LA VRAIE CAPITULATION DE REIMS, 7 mai 1945

par Le Groupe U.D.C.I Montois  -  8 Mai 2015, 09:30  -  #NEWS SAINT JEAN DE MONTS

 

SAINT JEAN DE MONTS 8 MAI 1945

Chaque année depuis 1945, le 8 mai est l'occasion de se souvenir et de célébrer la fin de la Seconde Guerre mondiale. Mais que s'est-il vraiment passé le 8 mai 1945 ?

Berlin, le 8 mai 1945.

C'est dans une villa soviétique dans la banlieue de Berlin que se retrouvent les représentants des protagonistes de cette Seconde Guerre mondiale. La cérémonie est solennelle et courte. Les représentants du haut commandement de l'Allemagne signent l'acte de capitulation aux alentours de 23 heures. C'est cet instant qui est considéré comme le point final du second conflit mondial commencé presque six ans auparavant. Russes, Anglais, Américains, Français sont présents pour s'assurer de leur "victoire". Cependant, cette signature n'est pas la véritable capitulation. Cette dernière a eu lieu la veille, sur le territoire français.

 

La vraie capitulation de Reims, 7 mai 1945. 

 

Le général américain Ike Eisenhower reçoit le général Jodl. Ce dernier est envoyé par l'amiral Karl Dönitz, nouveau chef du 3e Reich après le suicide d'Adolf Hitler quelques jours plus tôt, le 30 avril, pour négocier les termes de la capitulation allemande.

Les dirigeants allemands espèrent trouver des Américains et des Britanniques plus conciliants que les Russes. C'est pourquoi ils se rendent à Reims. Les espoirs d'amortir la chute du 3e Reich sont importants chez les Allemands.

Cependant, la réaction des Alliés présents dans la capitale champenoise est une surprise. Eisenhower reçoit l'ordre de faire preuve de dureté. Lui-même s'est construit une aversion profonde contre les nazis après la découverte des camps de concentration et des horreurs organisées par leurs dirigeants. De plus, le spectre de la Première Guerre mondiale plane encore dans les esprits des Alliés qui ne veulent pas réitérer les erreurs faites à l'époque.

 

En Allemagne, la situation reste tendue.

 

La possibilité de nouvelles pertes humaines dans des combats isolés pousse les dirigeants américains à agir dans l'urgence.
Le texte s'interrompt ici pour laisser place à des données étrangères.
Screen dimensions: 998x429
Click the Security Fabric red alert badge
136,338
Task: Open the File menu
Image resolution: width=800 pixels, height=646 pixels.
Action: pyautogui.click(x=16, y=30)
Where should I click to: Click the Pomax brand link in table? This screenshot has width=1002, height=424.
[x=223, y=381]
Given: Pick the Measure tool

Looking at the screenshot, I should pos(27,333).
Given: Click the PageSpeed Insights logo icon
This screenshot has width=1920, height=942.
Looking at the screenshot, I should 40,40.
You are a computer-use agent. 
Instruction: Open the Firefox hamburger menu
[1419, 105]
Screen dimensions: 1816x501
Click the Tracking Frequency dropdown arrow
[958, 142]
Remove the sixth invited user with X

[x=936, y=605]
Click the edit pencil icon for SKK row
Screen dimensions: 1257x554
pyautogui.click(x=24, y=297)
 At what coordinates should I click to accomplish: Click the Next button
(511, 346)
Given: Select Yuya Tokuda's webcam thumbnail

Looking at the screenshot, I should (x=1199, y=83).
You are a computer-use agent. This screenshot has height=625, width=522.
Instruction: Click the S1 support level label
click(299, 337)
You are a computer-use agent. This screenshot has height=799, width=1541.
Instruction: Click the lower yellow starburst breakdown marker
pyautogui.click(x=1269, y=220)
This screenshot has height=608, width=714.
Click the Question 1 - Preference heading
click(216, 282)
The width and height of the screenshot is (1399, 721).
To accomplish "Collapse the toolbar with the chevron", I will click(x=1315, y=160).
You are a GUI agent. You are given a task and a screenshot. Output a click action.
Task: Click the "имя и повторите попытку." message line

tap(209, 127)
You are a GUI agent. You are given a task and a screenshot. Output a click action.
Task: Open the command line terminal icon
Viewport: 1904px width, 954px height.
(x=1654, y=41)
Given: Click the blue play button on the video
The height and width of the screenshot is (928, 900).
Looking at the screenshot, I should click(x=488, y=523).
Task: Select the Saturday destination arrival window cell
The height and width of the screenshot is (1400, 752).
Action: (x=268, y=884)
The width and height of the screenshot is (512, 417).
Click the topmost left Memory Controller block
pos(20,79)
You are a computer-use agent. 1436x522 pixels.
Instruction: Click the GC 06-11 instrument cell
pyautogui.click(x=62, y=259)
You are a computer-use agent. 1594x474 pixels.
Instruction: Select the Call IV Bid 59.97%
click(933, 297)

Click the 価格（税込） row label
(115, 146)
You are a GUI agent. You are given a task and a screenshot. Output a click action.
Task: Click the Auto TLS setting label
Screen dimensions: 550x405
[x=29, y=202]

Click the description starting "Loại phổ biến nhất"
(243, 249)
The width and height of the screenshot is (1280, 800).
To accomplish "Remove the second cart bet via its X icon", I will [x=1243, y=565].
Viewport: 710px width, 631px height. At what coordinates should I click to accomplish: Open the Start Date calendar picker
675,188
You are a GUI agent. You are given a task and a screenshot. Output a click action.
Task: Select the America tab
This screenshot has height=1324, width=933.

Ils se penchent sur la rédaction d'un acte de capitulation au plus vite. Churchill, le Premier ministre britannique, donne rapidement son accord. Les Français, en retrait dans ce processus, accompagnent tout de même les opérations orchestrées.

Arrivé le 6 mai à Reims, le général Jodl est mis face à un document court mais clair dans la nuit du 6 au 7 mai. Un cessez-le-feu et une fin des combats doivent être actés dans les quarante-huit heures suivant la signature de cette capitulation.

 

C'est donc dans une salle de classe d'un collège de Reims que prend officiellement fin la Seconde Guerre mondiale, le 7 mai 1945 à 2 h 41, à la suite de la signature du document par l'ensemble des délégations présentes.

 

Cette participation à la victoire se traduit par la présence de signataires français aux côtés des Alliés : le général Sevez, lors d’un premier acte de capitulation signé à Reims le 7 mai 1945, puis le Vendéen le général de Lattre de Tassigny pour la capitulation générale signée le lendemain à Berlin.

 

La reddition allemande est annoncée officiellement aux Français à 15 heures, le 8 mai, par un message radiophonique du général de Gaulle ; les cloches des églises sonnent la fin de la guerre et les 8 et 9 mai sont déclarés exceptionnellement fériés.

Le conflit se poursuivra dans le Pacifique jusqu’à la capitulation japonaise, le 2 septembre, mettant un terme à six années de guerre ayant causé plusieurs dizaines de millions de morts à travers le monde. 

 

La célébration du 8 mai comme jour anniversaire de la victoire de 1945 connaîtra bien des aléas avant d’être inscrite à la liste des jours fériés par la loi du 2 octobre 1981.

Commémoration du 70ème anniversaire de la victoire du 08 mai 1945 à Saint Jean de Monts, avec remise de décorations. A l'issue de la cérémonie, un repas amical sera servi, au restaurant le Glajou.